TASK » Spot each line in the records below where the word "dropdown" occurs, then copy it.
:::
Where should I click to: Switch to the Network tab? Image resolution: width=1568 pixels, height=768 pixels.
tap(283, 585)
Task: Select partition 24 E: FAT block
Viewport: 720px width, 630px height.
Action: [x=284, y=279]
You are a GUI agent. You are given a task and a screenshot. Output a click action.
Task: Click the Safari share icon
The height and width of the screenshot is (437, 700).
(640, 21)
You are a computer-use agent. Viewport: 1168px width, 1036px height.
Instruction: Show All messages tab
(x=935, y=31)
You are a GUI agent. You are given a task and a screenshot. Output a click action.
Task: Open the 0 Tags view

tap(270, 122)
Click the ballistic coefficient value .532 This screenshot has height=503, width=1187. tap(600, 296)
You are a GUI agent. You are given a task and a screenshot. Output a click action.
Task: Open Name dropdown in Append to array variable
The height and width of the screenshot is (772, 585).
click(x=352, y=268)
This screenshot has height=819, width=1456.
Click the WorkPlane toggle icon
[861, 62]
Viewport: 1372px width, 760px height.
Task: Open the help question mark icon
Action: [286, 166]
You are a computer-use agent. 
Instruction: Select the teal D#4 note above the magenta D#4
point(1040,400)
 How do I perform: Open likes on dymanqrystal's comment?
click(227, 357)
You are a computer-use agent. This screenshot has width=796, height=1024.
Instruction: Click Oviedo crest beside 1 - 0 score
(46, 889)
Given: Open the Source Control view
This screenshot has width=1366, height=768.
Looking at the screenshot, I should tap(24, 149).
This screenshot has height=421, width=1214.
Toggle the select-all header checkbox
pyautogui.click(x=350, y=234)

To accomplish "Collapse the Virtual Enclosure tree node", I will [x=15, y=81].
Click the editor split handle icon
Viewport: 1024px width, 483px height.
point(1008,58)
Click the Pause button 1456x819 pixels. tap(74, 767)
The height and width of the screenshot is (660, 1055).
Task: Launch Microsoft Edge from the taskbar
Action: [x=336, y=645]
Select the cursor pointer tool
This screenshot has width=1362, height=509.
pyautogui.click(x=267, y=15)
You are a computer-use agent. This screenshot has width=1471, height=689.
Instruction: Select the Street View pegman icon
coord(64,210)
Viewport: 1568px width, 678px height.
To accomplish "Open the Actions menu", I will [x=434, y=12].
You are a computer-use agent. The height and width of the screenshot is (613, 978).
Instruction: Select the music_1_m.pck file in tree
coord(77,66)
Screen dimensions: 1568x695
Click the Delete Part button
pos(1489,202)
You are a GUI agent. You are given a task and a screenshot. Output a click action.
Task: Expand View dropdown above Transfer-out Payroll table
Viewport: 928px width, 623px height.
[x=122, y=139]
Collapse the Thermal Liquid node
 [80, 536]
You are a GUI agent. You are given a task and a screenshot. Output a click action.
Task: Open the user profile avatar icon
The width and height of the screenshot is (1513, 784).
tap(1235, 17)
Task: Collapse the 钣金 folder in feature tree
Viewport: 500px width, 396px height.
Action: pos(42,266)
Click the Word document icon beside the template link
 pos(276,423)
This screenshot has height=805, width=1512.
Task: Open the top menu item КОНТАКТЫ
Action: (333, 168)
:::
THE COMPLETED TASK »
Task: Open Name dropdown in Append to array variable
Task: Expand View dropdown above Transfer-out Payroll table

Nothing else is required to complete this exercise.